WHAT YOU HAVE TO DO. Below are the records. Gather each line that holds "Given".

--- PROVIDED DATA Enclosed Below ---

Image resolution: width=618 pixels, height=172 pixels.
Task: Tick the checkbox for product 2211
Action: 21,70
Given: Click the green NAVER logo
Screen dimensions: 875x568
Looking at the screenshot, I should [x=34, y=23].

--- End of Enclosed PROVIDED DATA ---
--- PROVIDED DATA Enclosed Below ---

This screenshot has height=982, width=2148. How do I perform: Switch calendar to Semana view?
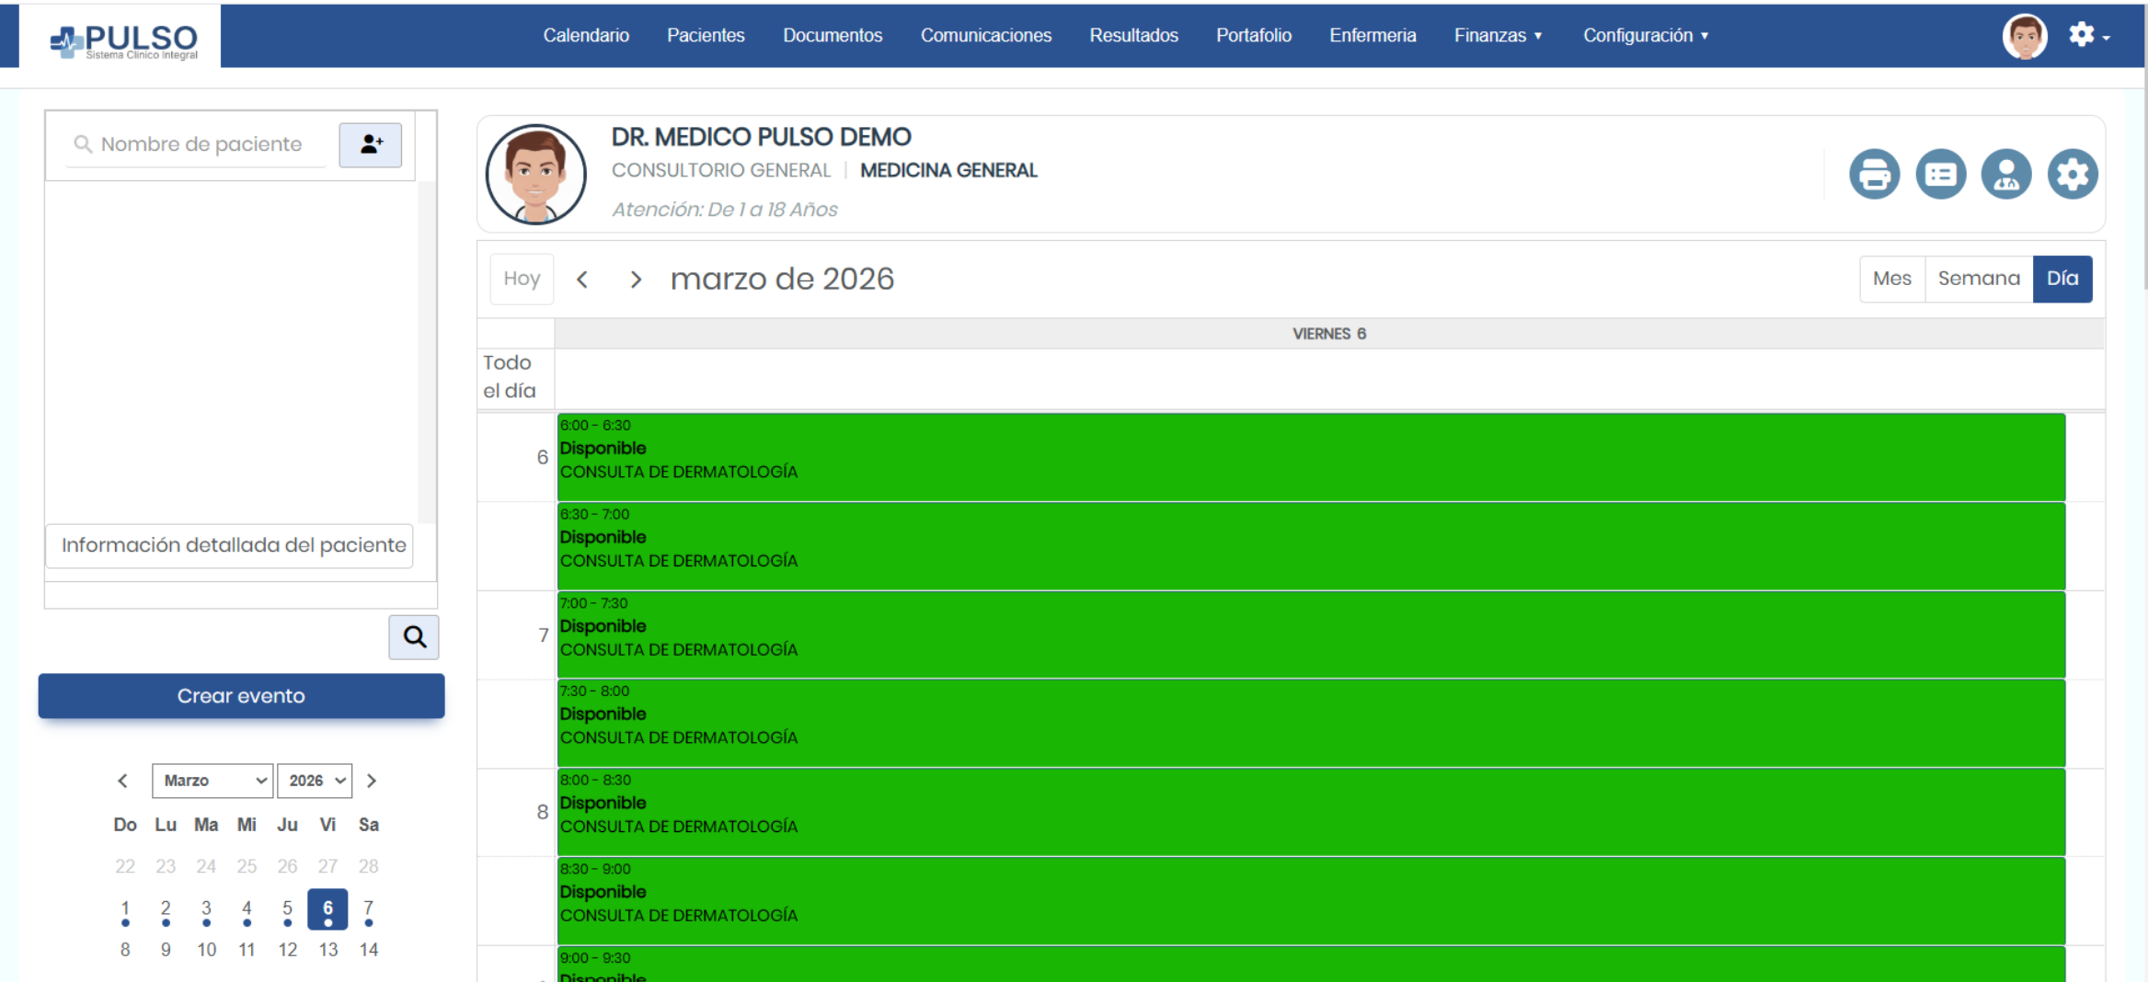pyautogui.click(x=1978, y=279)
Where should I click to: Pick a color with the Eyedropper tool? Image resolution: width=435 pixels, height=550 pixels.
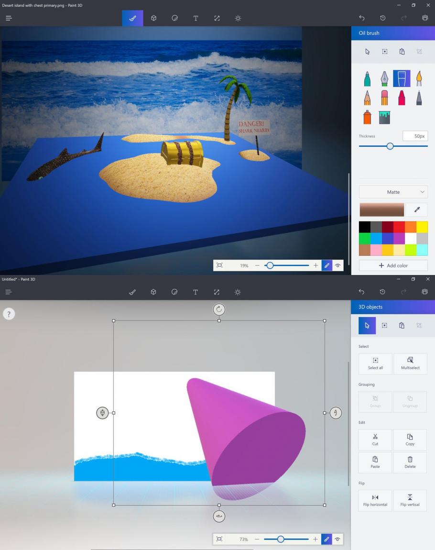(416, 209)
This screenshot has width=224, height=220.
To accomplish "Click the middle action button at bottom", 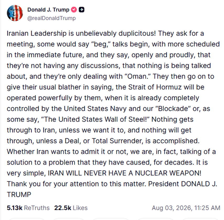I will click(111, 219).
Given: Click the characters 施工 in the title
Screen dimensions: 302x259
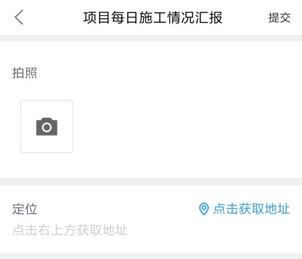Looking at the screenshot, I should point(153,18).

--- End of Enclosed PROVIDED DATA ---
--- PROVIDED DATA Enclosed Below ---

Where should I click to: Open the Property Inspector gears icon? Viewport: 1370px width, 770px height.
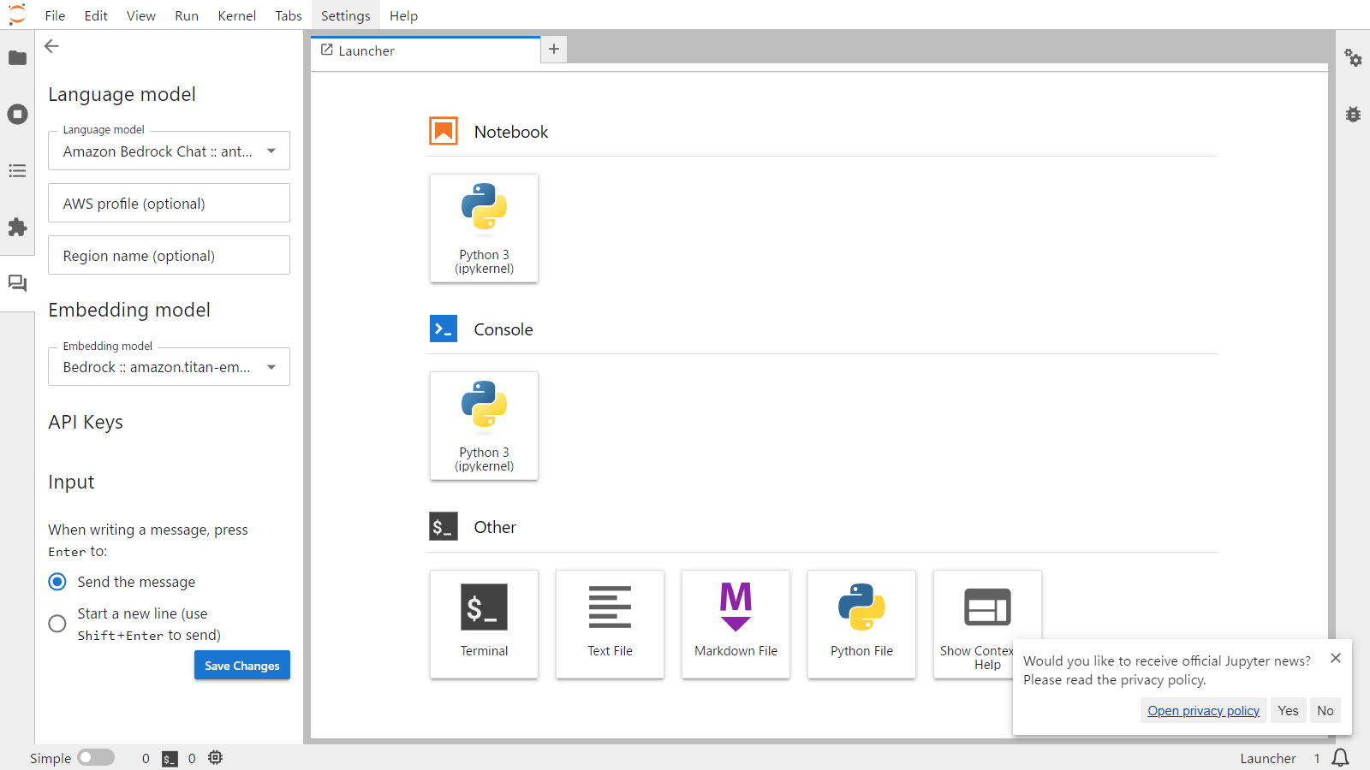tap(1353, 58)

--- End of Enclosed PROVIDED DATA ---

OUTPUT OF THE TASK.
Given: Click the green NAVER logo
Given: Click the characters 施工 in the title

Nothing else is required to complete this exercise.